Love and marriage, horse and carriage
Elinor Tatum | 12/18/2014, 1:17 p.m.
As the harness is placed around Ruby’s neck, she knows it is time to go to work. She stands almost motionless, like a supermodel being preened for the runway. A twitch of her ear, back and forth, reveals that she’s aware of what’s going on around her. The last buckles are fastened, the last feather is put in place, and out the door she goes, showing the world that she is strong, beautiful and proud.
Horses like having jobs. They thrive on doing something well, making their partner (rider, driver, audience) happy. They strive to please and their work ethic is strong, yet at the same time, they know their own limitations and will not do anything they do not wish to do. Think about it. Wrestling with an 1,800-pound animal is not easy, and if they are not willing partners, you are going nowhere. Carriage horses in NYC are willing and quite able partners.

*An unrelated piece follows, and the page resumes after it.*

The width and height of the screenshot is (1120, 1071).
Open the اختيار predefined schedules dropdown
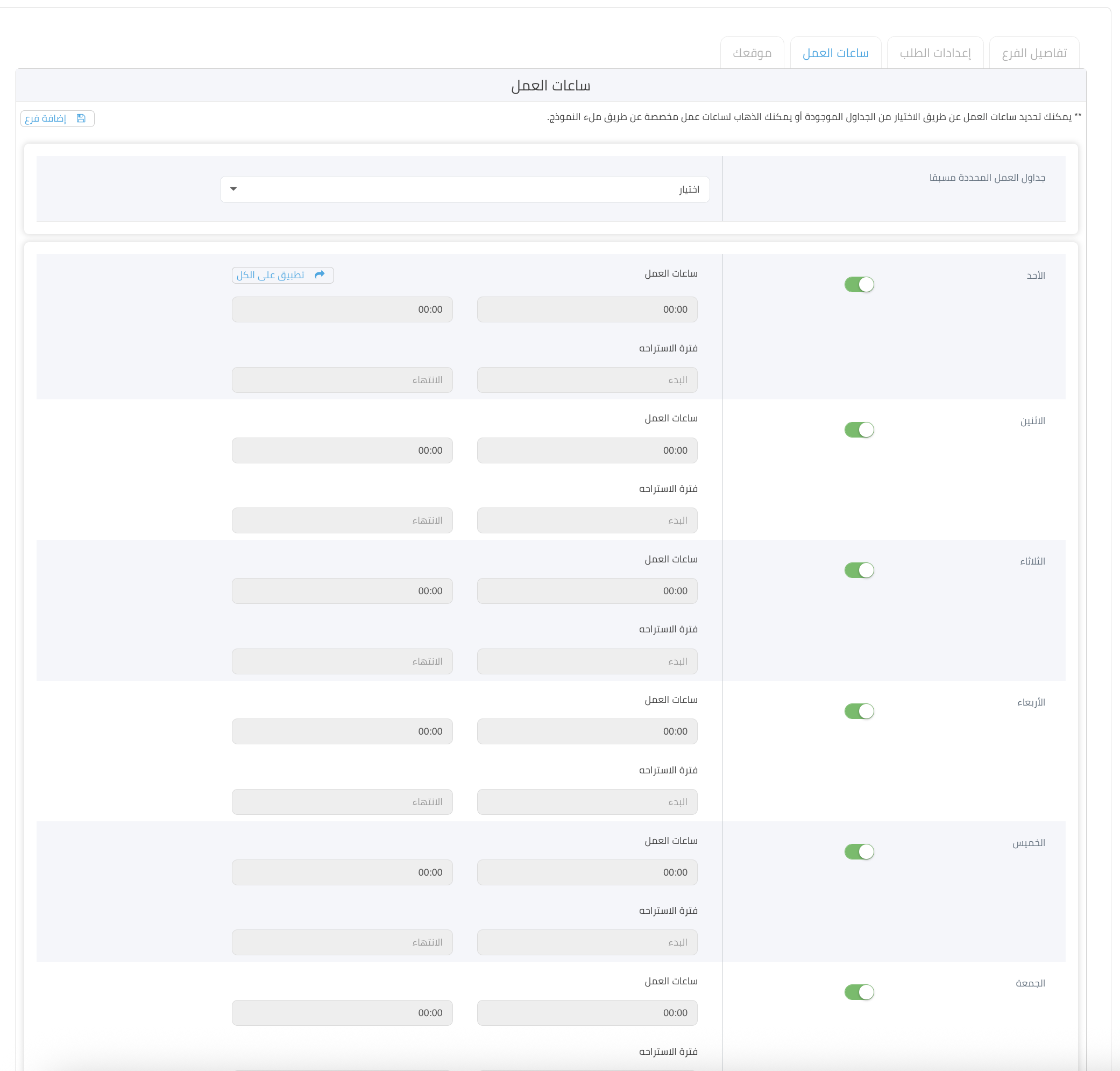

Images of New York through the ages show that horses have been an integral part of the city’s storied past. They helped build New York and continue to create the iconic scenes that NYC is known for. Horses and carriages in Central Park are as connected to New York as the Empire State Building. Tourists, and New Yorkers alike see them as part of the city’s fabulous fabric.
Imagine these moments: a first-date carriage ride through the park; a marriage proposal in the back of a hansom cab; delivery of a bride to her wedding ceremony; one of our beloved carried to a final resting place in a glass coach. All this is part of New York. And this legacy has been in place since 1834.
The hansom cab industry has provided a livelihood to families for generations. There are third- generation owners, second-generation owners and drivers who make the loop in Central Park every day. New immigrants to this country have started out as stable boys and have worked their way up to owners. But when I use that word owner, I use it delicately. I do so because these owners/drivers and these horses have a different relationship. They are partners. They have a love and an admiration for one another. And that partnership combines a level of trust, security and protection. These men and women will protect their horses. Some families may even say, “They love their horses more than us.”
The idea that New York could lose an industry so rooted in its history is ludicrous and unfathomable. We don’t need electric car replicas. We need these majestic animals. They bring smiles to the faces of children and the nostalgia of yesteryear.
Tell the mayor that we want our fairy tales. We want our carriages. We want our horses, and we want the jobs that are associated with the industry. In many respects, we share a mutual happiness with the carriage horses, because everybody should be pleased with a job well done, as we are sure they are.
As the horses return to their stable at the end of the evening, they retire to their stalls with a bed of fresh straw, a meal of fresh oats and alfalfa, with a side of Timothy Hay and a carrot to top it off. They close their eyes and take a rest, excited for the next sunrise, ready to take to the streets to do their job, because it makes them happy.